◆ **PROBLEM**
Give again only the lines from the line that holds "Task: Click the 40,00 zł price" to the end of the data, inclusive, omitting all pictures.

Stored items
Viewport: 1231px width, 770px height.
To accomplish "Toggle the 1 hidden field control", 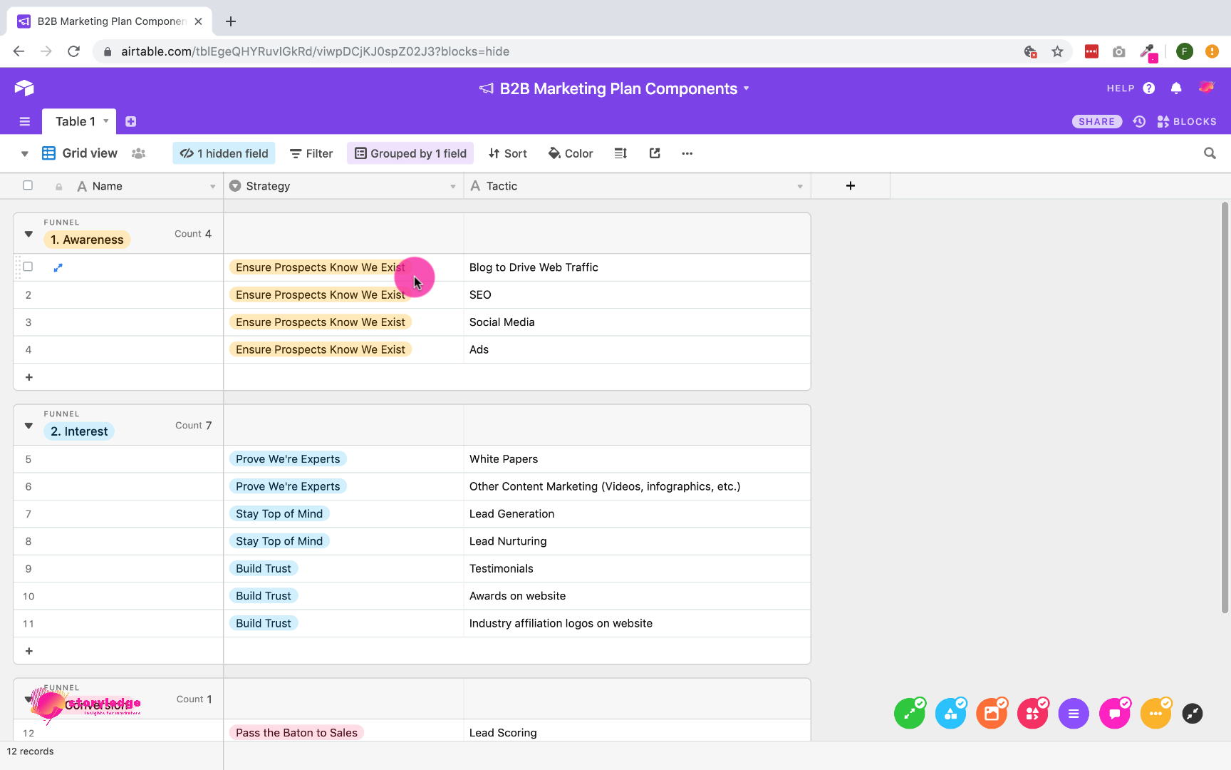I will pos(224,153).
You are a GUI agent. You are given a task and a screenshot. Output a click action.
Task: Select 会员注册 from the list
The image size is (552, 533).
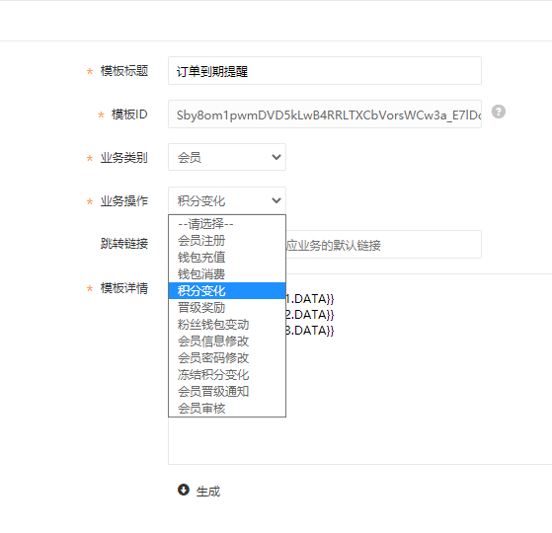pyautogui.click(x=227, y=240)
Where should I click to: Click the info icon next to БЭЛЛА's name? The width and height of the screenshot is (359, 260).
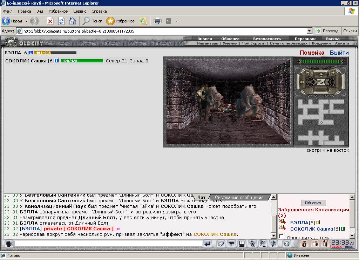tap(31, 53)
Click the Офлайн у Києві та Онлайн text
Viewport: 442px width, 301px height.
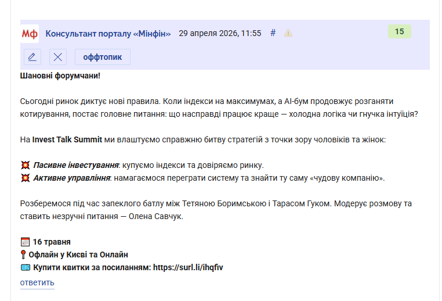point(80,255)
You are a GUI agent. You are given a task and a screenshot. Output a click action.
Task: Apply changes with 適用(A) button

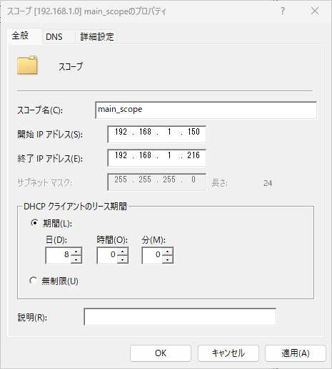(x=296, y=353)
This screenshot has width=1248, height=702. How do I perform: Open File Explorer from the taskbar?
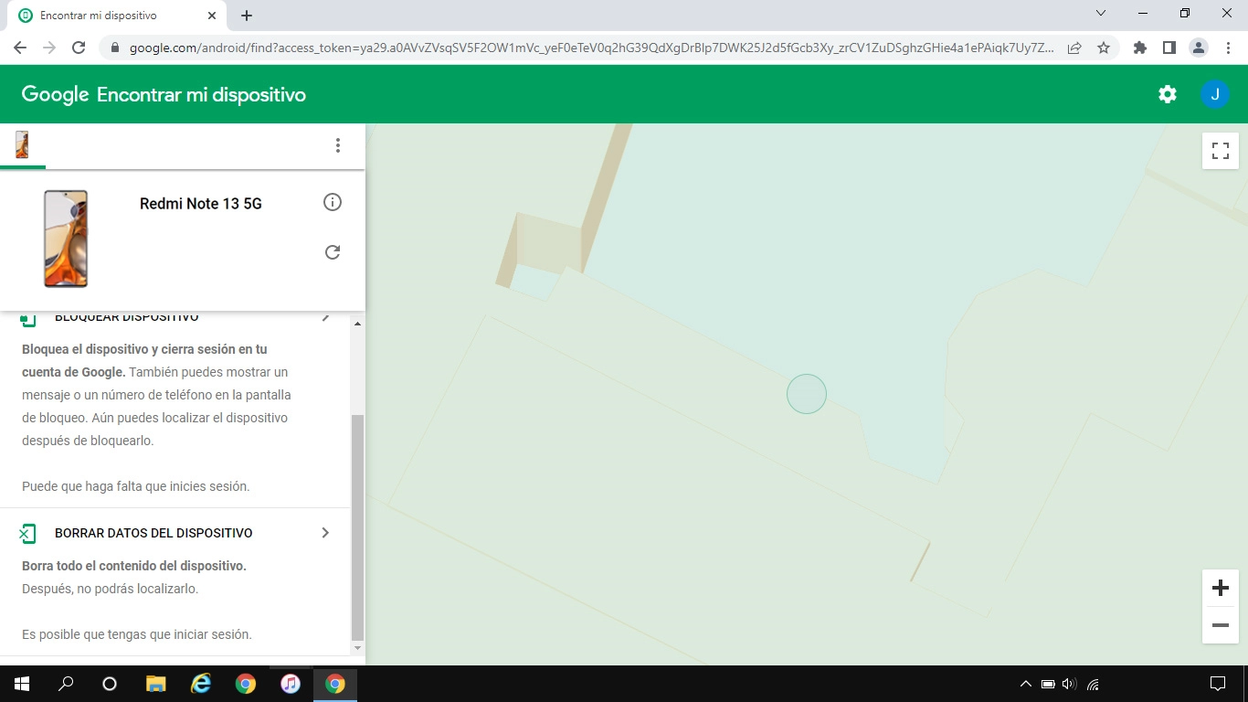pyautogui.click(x=156, y=684)
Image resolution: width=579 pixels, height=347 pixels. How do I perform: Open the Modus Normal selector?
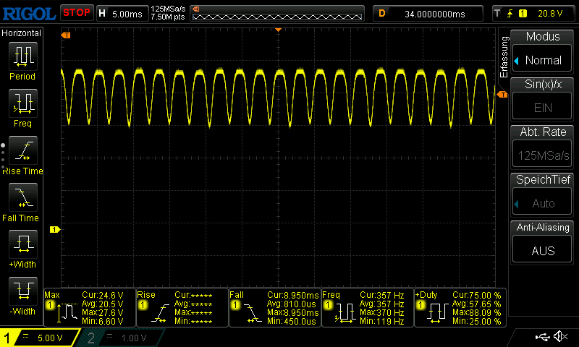[x=543, y=60]
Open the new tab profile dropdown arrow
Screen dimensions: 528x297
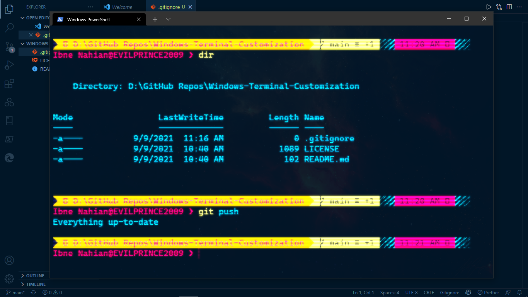[x=168, y=19]
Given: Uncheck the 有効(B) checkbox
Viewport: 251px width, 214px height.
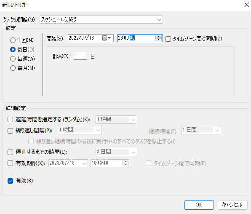Looking at the screenshot, I should pos(10,181).
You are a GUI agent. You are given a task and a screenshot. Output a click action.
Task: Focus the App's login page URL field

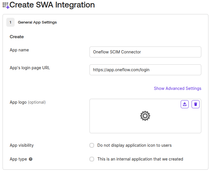[x=145, y=70]
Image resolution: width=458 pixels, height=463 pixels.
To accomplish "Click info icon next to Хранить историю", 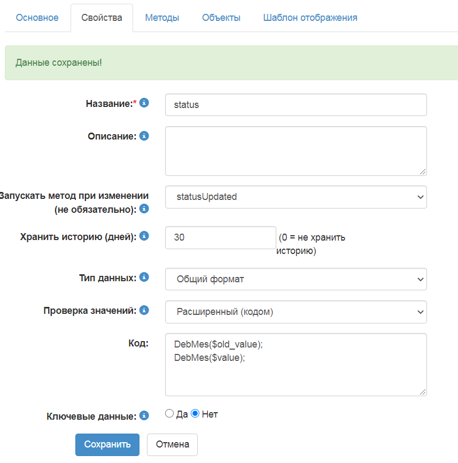I will [x=144, y=236].
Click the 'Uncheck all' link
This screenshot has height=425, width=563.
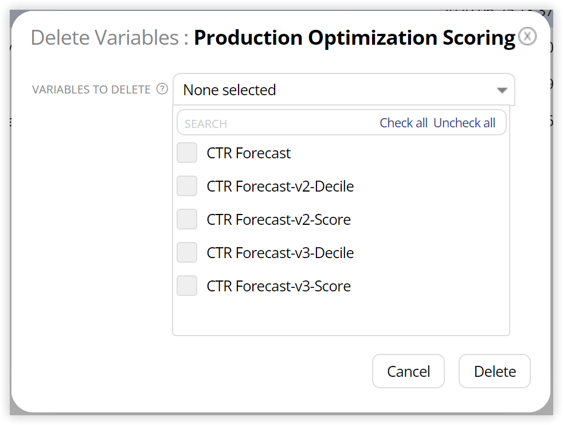pyautogui.click(x=464, y=123)
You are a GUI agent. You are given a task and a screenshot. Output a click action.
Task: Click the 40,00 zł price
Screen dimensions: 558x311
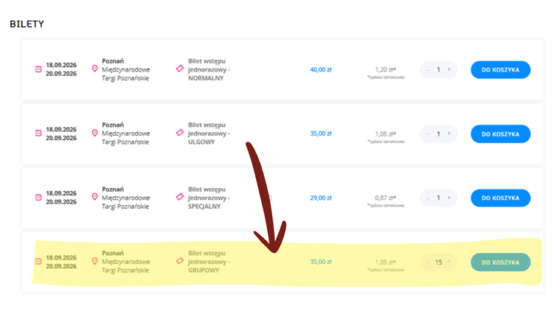coord(320,70)
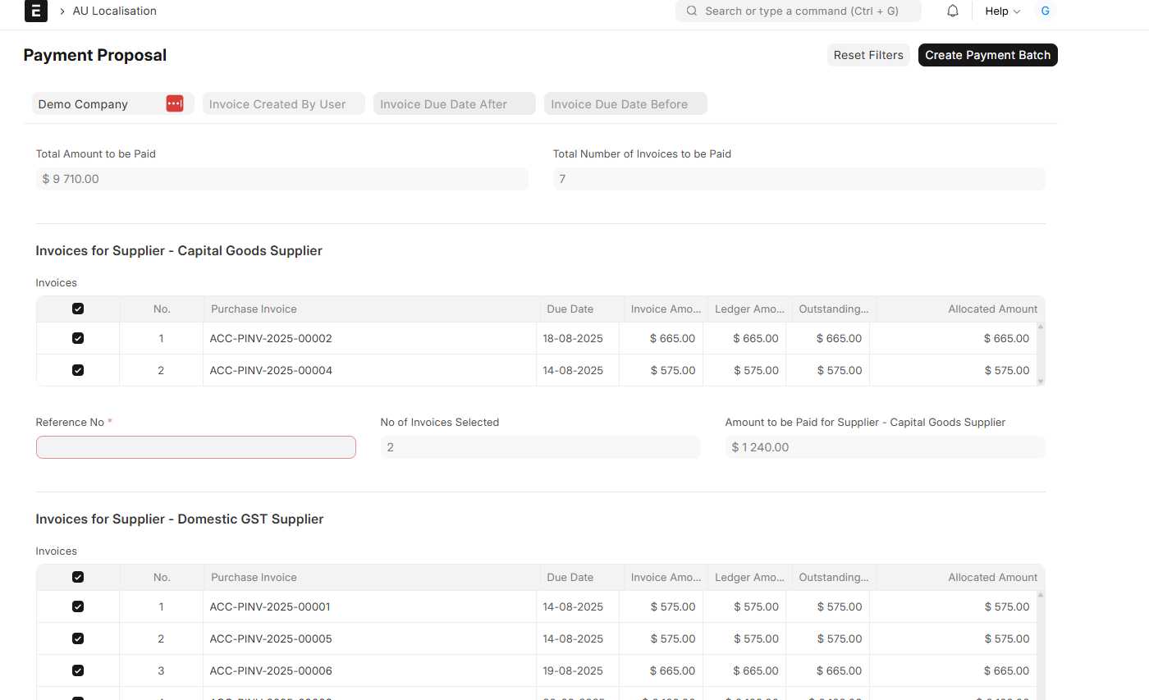Uncheck invoice ACC-PINV-2025-00006 row

(78, 670)
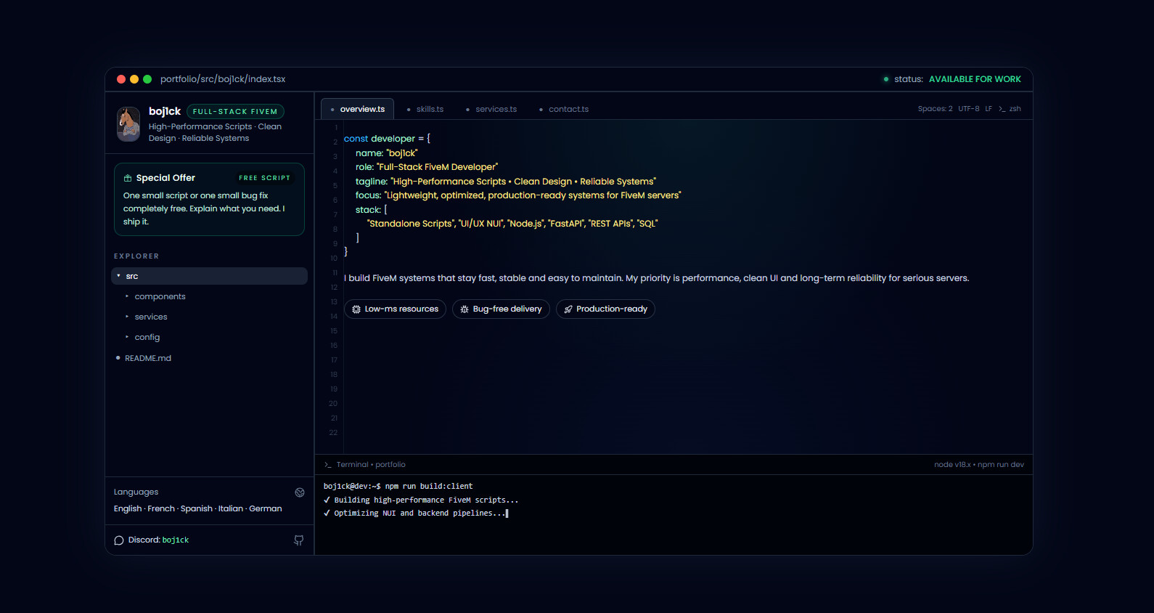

◆ **PROBLEM SOLUTION**
Task: Click the 40,00 zł price
Screen dimensions: 558x311
coord(320,70)
Uncheck invoice ACC-PINV-2025-00006 row

(78, 670)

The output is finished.